AstraZeneca is withdrawing its Covid-19 vaccine worldwide, months after the pharma giant admitted the drug could cause very rare but life-threatening injuries.
The British-Swedish drugmaker has already withdrawn its EU marketing authorization for the vaccine, branded Vaxzevria, since 2021. The authorization is the approval to market a drug in the EU’s member states.
The company said the withdrawal was due to a “surplus of available updated vaccines” against new variants of the novel coronavirus. The application to withdraw the vaccine from the EU was made on 5 March and came into effect on 7 May.
“As multiple variant COVID-19 vaccines have since been developed, there’s a surplus of available updated vaccines,” AstraZeneca said, adding that this led to a fall in demand for Vaxzevria, which is no longer manufactured or supplied.

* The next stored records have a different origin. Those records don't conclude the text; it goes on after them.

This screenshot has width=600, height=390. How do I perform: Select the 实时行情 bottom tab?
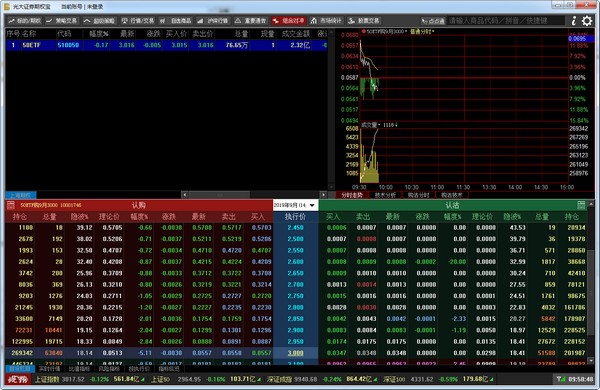50,369
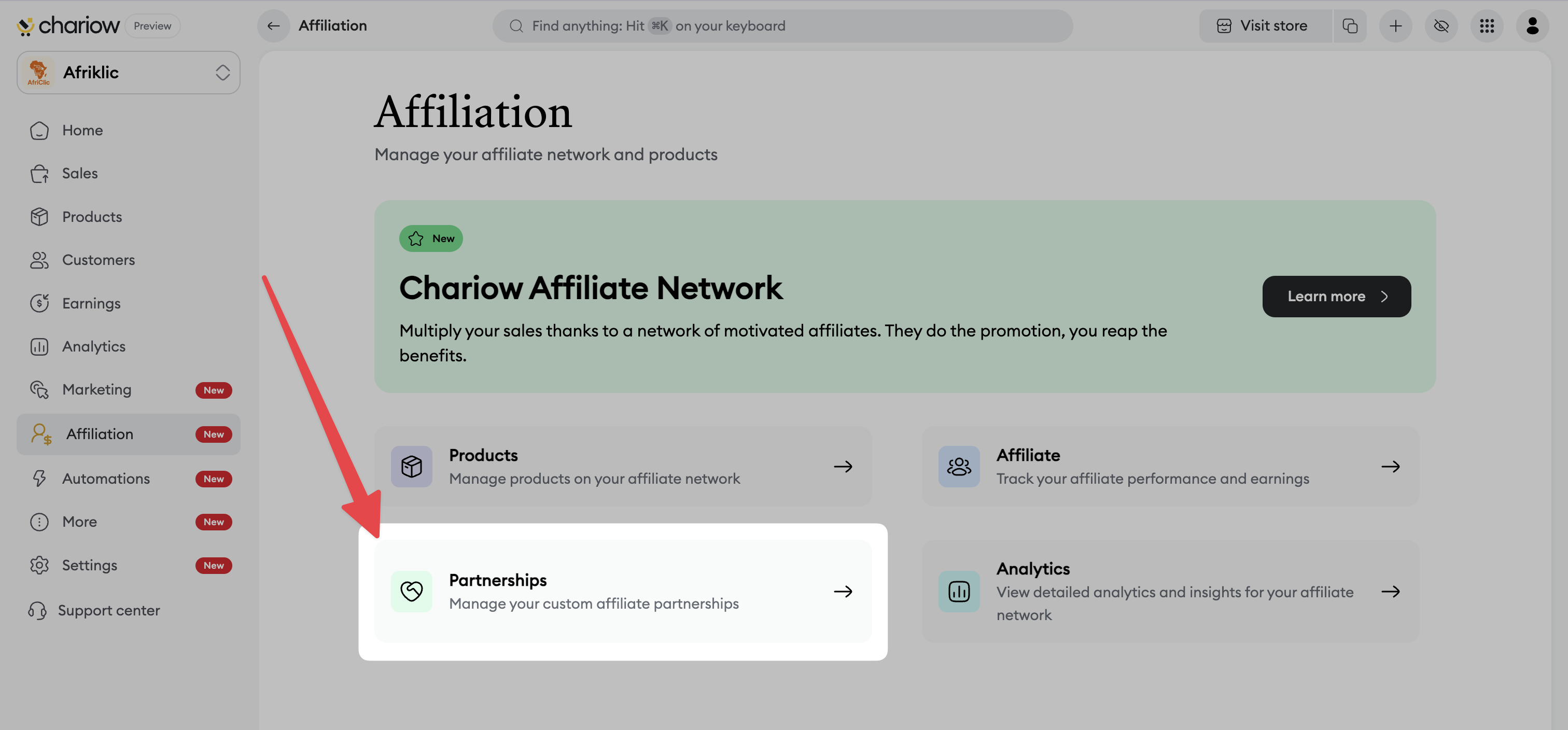Click the Analytics card chart icon
Screen dimensions: 1568x730
click(959, 591)
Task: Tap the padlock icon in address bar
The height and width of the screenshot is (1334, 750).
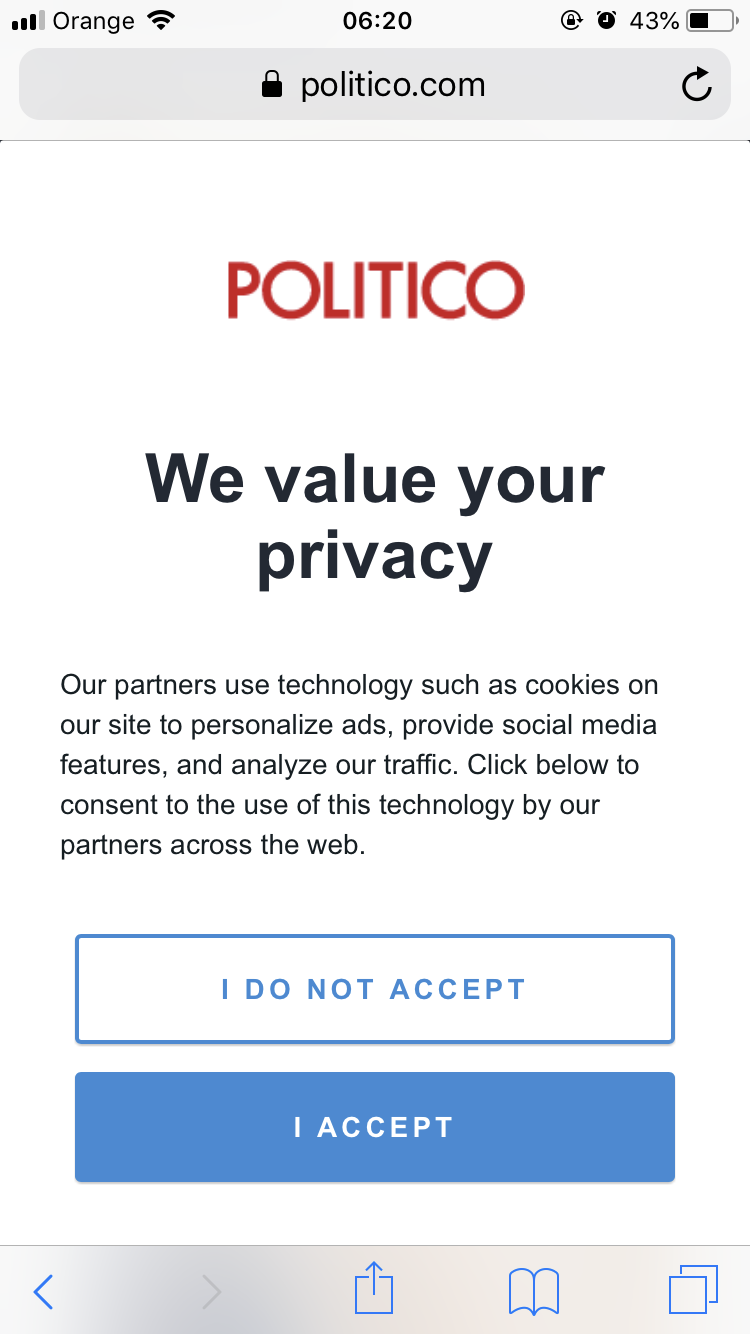Action: pos(271,85)
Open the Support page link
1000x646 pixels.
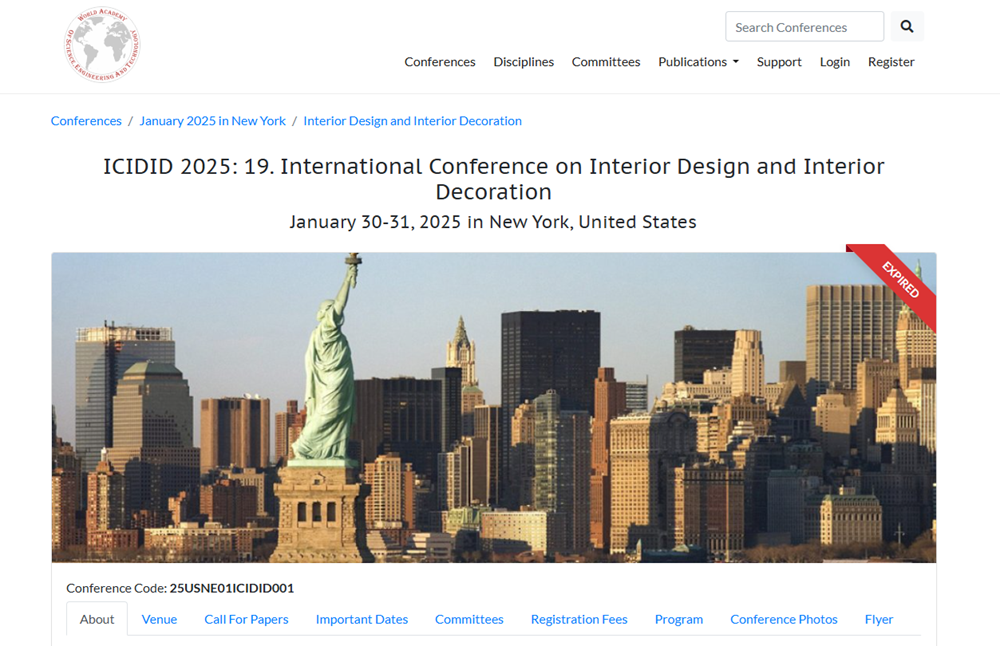tap(779, 62)
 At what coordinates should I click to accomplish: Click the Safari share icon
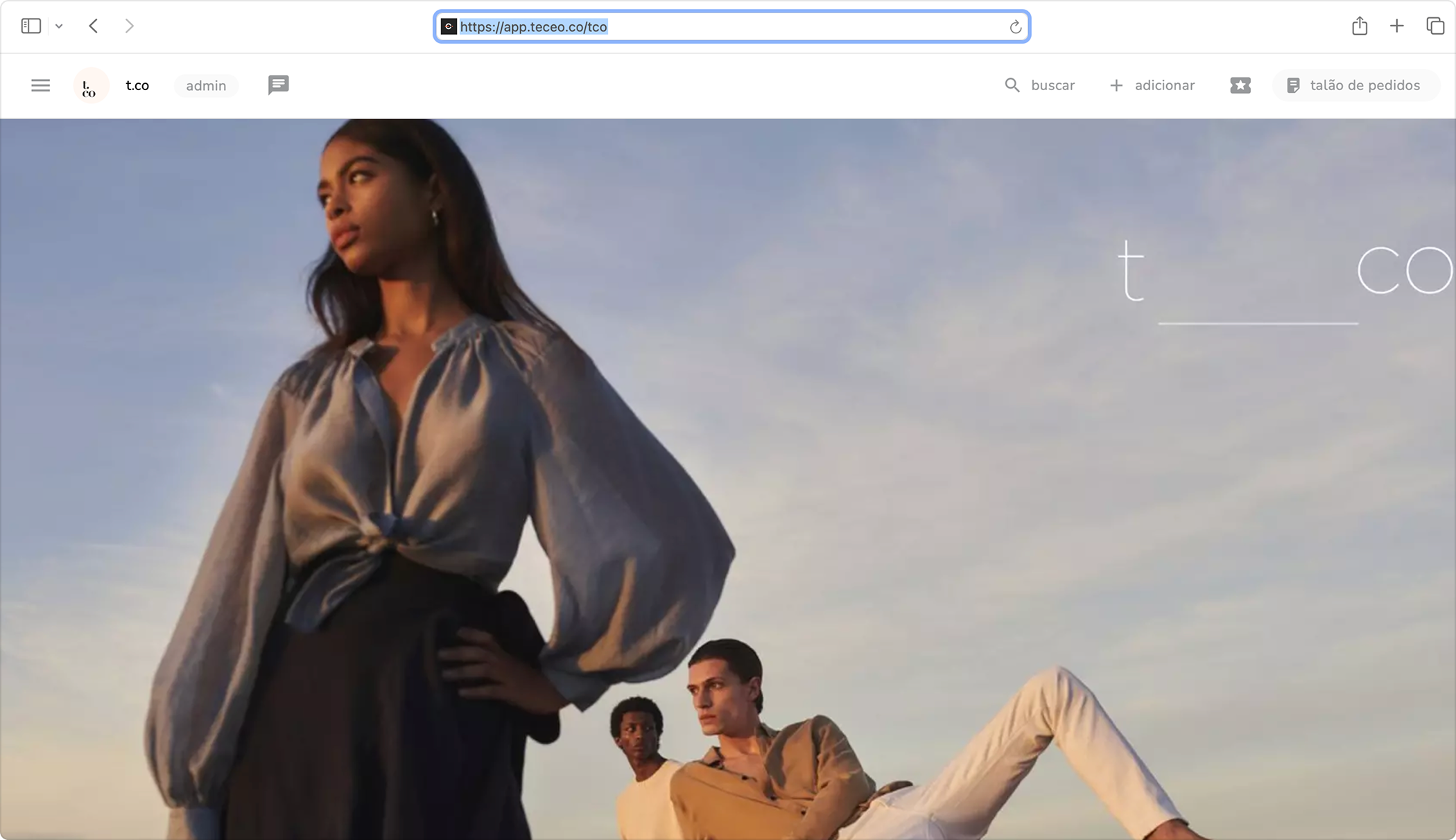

The Telegraph reported that AstraZeneca recently admitted that its vaccine, initially called Covishield, could cause infrequent side effects like blood clots and low platelet counts.
The admission came after the company was slapped with a class action lawsuit in the UK, which claimed that the vaccine had caused deaths and severe injuries and sought damages up to £100m for about 50 victims.
“It is admitted that the AZ vaccine can, in sporadic cases, cause TTS. The causal mechanism is not known,” AstraZeneca said in court documents in February, the newspaper reported.
TTS is thrombosis with thrombocytopenia syndrome, characterized by blood clots and low blood platelet counts in humans.
AstraZeneca’s vaccine was developed in collaboration with Oxford University and produced by the Serum Institute of India. It was widely administered in over 150 countries, including Britain and India.
Some studies conducted during the pandemic found the vaccine was 60 to 80 percent effective in protecting against the novel coronavirus. However, subsequent research found that it caused some people to develop potentially fatal blood clots.